**EXERCISE DIRECTIONS**. Lay out everything from the start of the data down to the line containing "I will coord(516,15)." as a two-column CSV with the headers text and answer, one row for each text and the answer that follows it. Put every field in double quotes and replace any line breaks inside a field with spaces.

**INPUT FOR THIS TASK**.
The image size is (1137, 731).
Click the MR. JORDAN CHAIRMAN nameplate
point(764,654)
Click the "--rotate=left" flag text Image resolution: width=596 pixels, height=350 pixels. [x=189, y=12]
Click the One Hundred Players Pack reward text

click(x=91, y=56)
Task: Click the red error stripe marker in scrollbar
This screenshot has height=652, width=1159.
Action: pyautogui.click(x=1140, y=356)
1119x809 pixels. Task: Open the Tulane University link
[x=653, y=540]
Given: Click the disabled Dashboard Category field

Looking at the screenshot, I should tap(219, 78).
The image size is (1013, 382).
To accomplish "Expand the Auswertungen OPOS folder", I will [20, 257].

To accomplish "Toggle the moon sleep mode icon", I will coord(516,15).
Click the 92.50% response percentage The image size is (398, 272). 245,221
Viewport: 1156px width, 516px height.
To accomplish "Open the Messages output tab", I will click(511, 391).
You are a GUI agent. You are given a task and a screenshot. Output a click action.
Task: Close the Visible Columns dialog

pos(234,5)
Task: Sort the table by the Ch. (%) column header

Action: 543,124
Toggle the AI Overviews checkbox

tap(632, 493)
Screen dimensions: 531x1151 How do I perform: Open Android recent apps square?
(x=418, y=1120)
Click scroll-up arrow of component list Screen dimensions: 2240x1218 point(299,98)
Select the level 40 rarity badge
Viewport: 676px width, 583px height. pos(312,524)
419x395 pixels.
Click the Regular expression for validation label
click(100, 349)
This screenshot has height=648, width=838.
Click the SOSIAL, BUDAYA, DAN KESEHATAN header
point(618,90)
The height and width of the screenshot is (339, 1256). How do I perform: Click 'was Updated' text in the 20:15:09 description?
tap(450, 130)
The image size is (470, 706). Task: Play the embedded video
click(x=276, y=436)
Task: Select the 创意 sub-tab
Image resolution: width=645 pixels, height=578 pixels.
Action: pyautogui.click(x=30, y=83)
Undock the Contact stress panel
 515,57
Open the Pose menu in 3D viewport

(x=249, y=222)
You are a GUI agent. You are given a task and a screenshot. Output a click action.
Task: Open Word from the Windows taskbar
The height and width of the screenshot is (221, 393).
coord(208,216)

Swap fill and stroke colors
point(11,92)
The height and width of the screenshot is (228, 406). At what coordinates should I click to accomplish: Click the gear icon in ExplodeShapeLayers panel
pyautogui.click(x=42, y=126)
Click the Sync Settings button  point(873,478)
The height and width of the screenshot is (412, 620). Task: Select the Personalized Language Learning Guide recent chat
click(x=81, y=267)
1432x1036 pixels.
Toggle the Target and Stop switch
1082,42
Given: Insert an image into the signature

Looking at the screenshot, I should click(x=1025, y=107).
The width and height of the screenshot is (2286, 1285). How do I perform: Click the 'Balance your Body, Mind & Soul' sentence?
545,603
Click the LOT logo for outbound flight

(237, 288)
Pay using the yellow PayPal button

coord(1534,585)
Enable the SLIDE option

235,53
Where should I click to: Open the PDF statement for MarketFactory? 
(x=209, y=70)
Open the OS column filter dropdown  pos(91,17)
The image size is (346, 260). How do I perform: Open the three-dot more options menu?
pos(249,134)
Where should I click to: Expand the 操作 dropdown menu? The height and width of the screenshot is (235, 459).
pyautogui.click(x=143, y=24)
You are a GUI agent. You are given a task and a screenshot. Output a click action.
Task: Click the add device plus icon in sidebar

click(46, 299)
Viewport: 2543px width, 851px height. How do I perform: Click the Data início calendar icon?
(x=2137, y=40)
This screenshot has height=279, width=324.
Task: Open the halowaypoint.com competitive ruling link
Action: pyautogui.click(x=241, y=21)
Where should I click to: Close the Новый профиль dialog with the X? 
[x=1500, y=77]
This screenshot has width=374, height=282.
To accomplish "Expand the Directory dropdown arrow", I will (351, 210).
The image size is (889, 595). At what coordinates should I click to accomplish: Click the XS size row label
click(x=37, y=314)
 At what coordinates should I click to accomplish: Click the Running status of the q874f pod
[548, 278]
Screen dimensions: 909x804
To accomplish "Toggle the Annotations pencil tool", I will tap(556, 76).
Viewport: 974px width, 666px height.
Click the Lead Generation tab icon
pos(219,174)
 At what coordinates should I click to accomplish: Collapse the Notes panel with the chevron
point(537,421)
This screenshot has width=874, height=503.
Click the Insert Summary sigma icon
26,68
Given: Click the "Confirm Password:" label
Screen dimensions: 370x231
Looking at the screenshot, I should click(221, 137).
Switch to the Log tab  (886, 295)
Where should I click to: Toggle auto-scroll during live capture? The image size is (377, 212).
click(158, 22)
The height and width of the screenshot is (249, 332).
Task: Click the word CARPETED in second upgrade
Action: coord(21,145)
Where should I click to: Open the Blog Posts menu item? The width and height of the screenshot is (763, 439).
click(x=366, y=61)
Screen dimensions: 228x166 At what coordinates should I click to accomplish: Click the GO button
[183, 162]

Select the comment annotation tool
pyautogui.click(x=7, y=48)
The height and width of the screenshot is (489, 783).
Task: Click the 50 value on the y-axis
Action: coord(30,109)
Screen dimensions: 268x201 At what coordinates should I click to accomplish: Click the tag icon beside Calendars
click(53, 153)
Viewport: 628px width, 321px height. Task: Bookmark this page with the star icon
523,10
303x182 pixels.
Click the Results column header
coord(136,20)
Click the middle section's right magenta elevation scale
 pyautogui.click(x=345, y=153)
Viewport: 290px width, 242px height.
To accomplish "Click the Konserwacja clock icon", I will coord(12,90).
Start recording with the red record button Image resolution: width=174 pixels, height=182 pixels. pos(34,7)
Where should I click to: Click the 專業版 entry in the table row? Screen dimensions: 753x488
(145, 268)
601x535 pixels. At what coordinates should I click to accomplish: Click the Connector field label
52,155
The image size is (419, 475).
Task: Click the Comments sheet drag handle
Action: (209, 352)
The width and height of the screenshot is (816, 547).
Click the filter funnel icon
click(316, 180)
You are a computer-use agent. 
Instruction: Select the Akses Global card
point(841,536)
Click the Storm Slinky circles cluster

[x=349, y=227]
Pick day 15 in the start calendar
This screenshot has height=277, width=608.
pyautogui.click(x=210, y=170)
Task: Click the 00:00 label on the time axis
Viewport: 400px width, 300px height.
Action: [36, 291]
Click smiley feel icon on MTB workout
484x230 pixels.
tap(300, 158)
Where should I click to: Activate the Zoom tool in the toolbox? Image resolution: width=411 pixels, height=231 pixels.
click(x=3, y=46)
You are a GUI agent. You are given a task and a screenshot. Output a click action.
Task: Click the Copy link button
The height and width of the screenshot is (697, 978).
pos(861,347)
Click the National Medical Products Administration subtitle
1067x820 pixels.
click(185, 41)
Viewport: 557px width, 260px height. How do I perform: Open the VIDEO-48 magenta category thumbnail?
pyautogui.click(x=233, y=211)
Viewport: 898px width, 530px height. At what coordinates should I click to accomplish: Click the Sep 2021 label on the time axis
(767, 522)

**RESULT BELOW**.
text,answer
"The image size is (1137, 731). Click the MR. JORDAN CHAIRMAN nameplate","point(764,654)"
"Click the ""--rotate=left"" flag text Image resolution: width=596 pixels, height=350 pixels.","[x=189, y=12]"
"Click the One Hundred Players Pack reward text","click(x=91, y=56)"
"Task: Click the red error stripe marker in scrollbar This screenshot has height=652, width=1159.","Action: pyautogui.click(x=1140, y=356)"
"1119x809 pixels. Task: Open the Tulane University link","[x=653, y=540]"
"Given: Click the disabled Dashboard Category field","Looking at the screenshot, I should tap(219, 78)."
"The image size is (1013, 382). To accomplish ""Expand the Auswertungen OPOS folder"",","I will [20, 257]."
"To accomplish ""Toggle the moon sleep mode icon"",","I will coord(516,15)."